Raised Garden Beds
From LoveToKnow Garden
When you choose to garden using raised garden beds, you start with several advantages.
Why Choose Raised Garden Beds?
Raised garden beds provide many advantages and few disadvantages. Whether you want to grow gorgeous flowers, add foundation plants in front of your home, or grow delicious fruits and vegetables, there are many reasons to choose raised garden beds.
Raised Beds
Raised garden beds are gardens created by building a box, container, or form, then filling the form with soil. The plants are then said to be raised because they are not grown directly in the ground but in the soil placed within the box. Raised beds may be created from many materials. The most common choices to build raised beds include untreated wood, pressure treated wood, special woods such as cedar, PVC or plastic panels, stone, rock and bricks. Many buildings plans are available online or you can easily create a raised bed on your own. You can also find raised bed garden kits at home and garden centers nationwide or garden catalogs.
Advantages of Raised Beds
Raised garden beds provide many advantages. You can create flower beds where none existed. Making small raised island flower beds creates focal points throughout the garden. You can use them as accents or to create an oasis of tranquility. Some people enjoy using rocks or natural stones to create raised beds around large specimen trees in the garden and planting a lovely shade garden, while others choose to place raised beds in sunny areas to cultivate flowers they can't grow elsewhere.

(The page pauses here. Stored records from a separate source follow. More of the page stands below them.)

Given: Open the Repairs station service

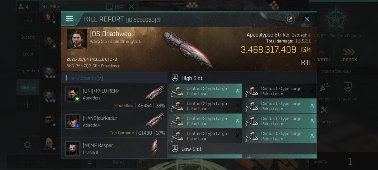Looking at the screenshot, I should click(324, 114).
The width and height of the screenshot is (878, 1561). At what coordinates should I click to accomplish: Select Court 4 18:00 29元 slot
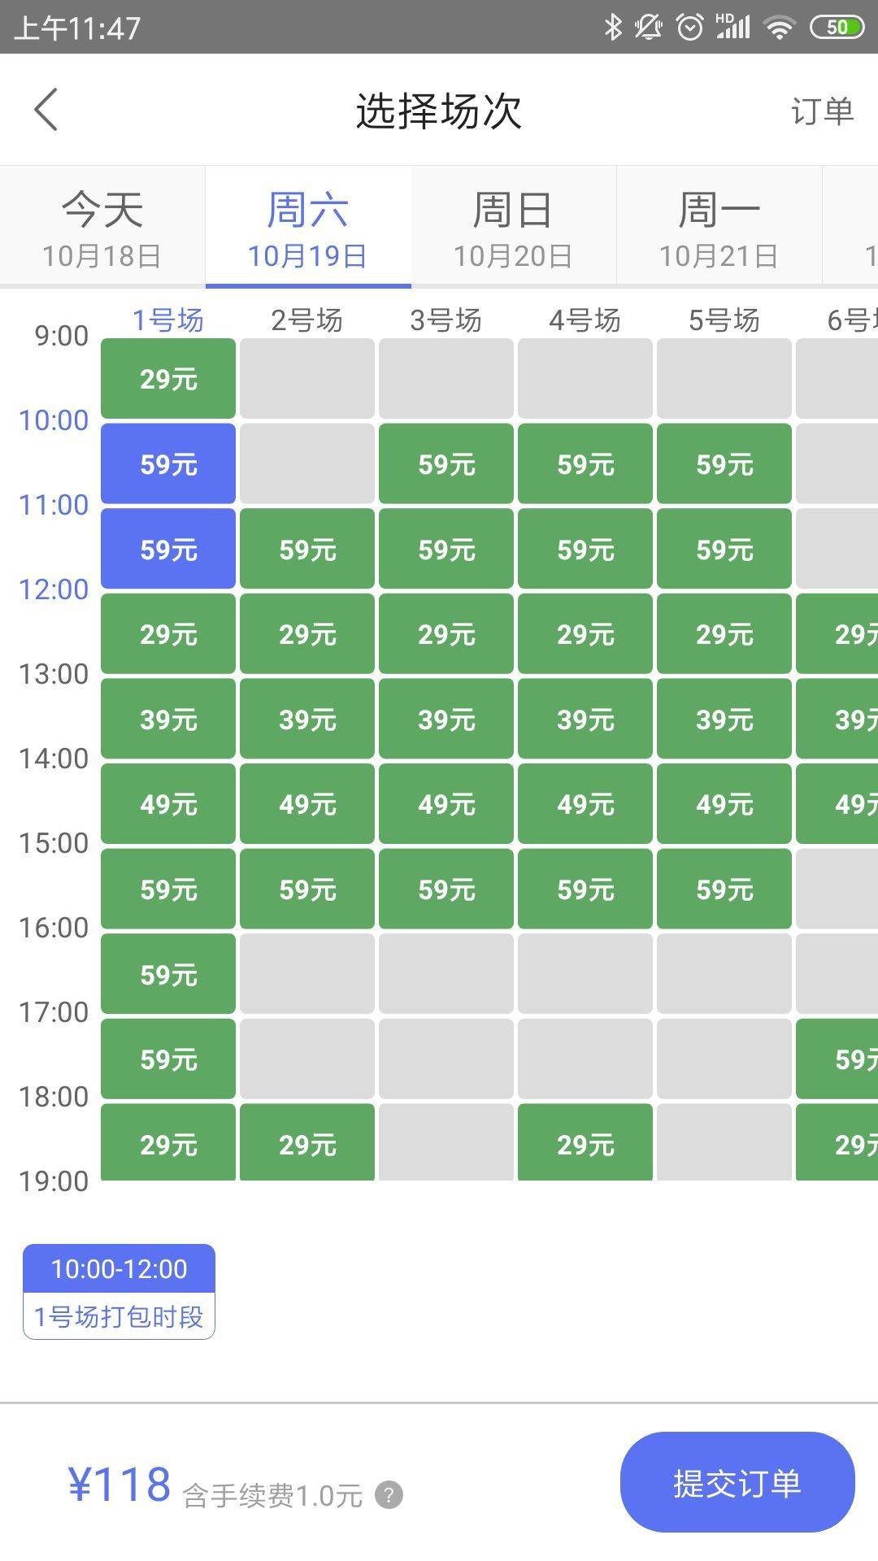pos(585,1144)
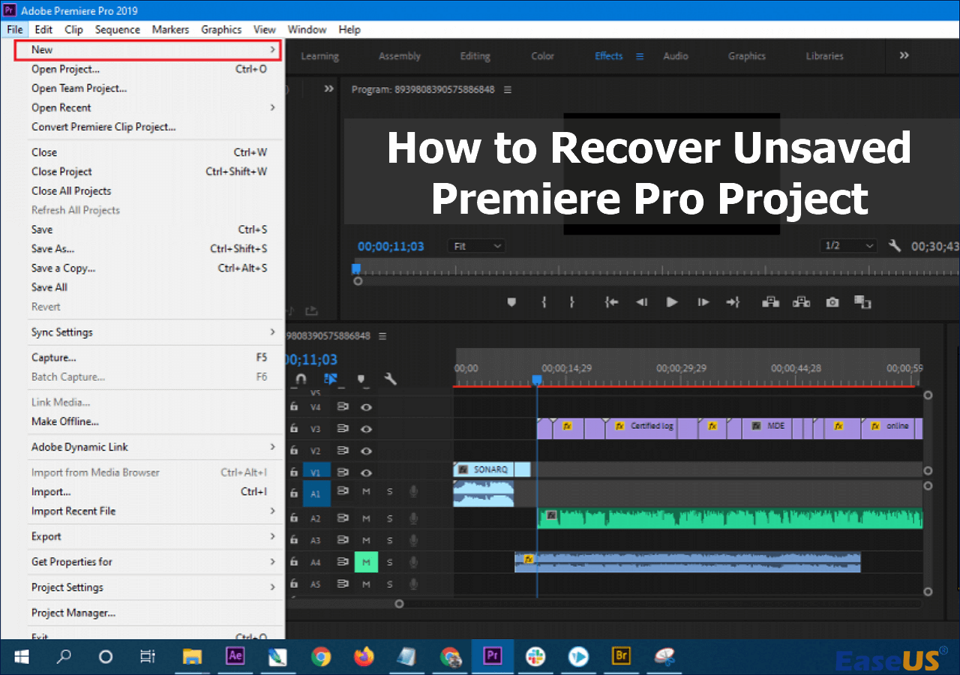
Task: Open the 1/2 playback resolution dropdown
Action: coord(849,246)
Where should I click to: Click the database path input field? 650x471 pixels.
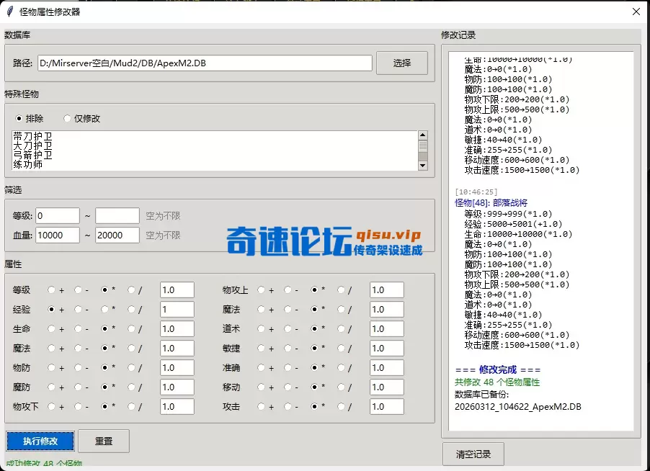204,63
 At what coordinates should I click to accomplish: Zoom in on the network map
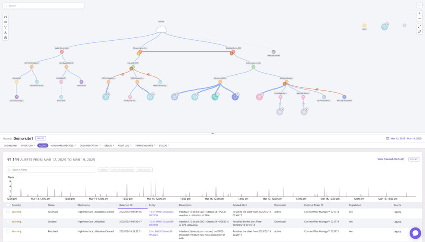pyautogui.click(x=419, y=13)

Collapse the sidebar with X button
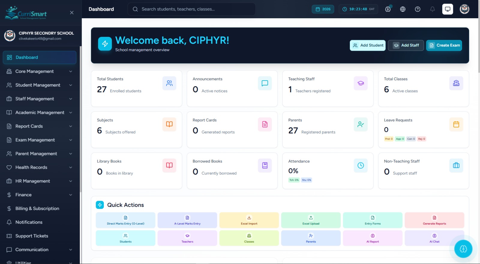[72, 13]
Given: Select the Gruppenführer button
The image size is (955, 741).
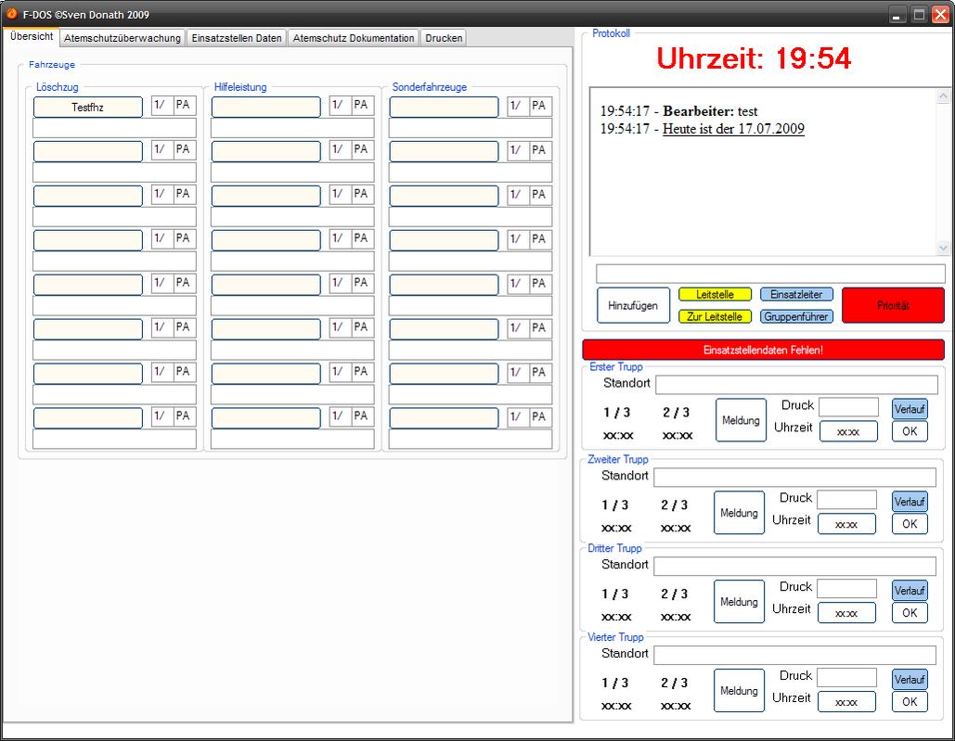Looking at the screenshot, I should click(796, 316).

For vegetable gardeners, raised bed gardening offers many advantages too. Soil can be easily amended, and a rich soil leads to healthy, robust vegetables. Raised beds are usually narrower than ground-planted beds, making it easier to work among plants to do common tasks such as weeding, watering, staking and harvesting. The raised garden also prevents compaction. Compaction is when soil gets pressed down from people walking over it a lot or rolling heavy equipment over it. Compaction is bad because it makes it harder for plants' roots to grow and seek nutrients the plants need to be healthy.
Disadvantages
The main disadvantages to creating raised beds are time and money. Raised beds take a few hours to make. You have to shop for the materials, find plans or sketch your own, and build the raised bed. Materials may cost anywhere from $5 per board to $25 per board, depending on the materials you choose. While you can always use recycled lumber from old barns or pallets, you'll have to replace it faster since the wood is already weathered. The trade off to save a few dollars on materials is an expense of time later to replace the garden beds more quickly than if you'd built it from scratch using pressure treated lumber, PVC, rocks or some other material that lasts longer.
Ideas for Raised Beds
Gardeners looking for inspiration for their own raised beds can find ideas in many places.
- Cooperative extension: Many state cooperative extension offices have demonstration gardens to show beginning gardeners how to do various gardening tasks, including making raised garden beds. Check with your local cooperative extension office to see where the nearest raised bed gardens are for you.
- Universities and colleges: Many universities and colleges with agricultural programs have demonstration gardens. The University of Kentucky near Lexington, for example, has a beautiful arboretum and demonstration vegetable garden, and the staff loves to share their knowledge of raised bed gardening with visitors. It's also free to visit. Cornell and other universities around the country offer similar examples. Look for one near you.
- Public gardens: Many public gardens offer examples of raised bed gardens. Famous mansions such as Biltmore in North Carolina and Old Westbury Gardens on Long Island, New York, showcase flowers and vegetables in raised beds.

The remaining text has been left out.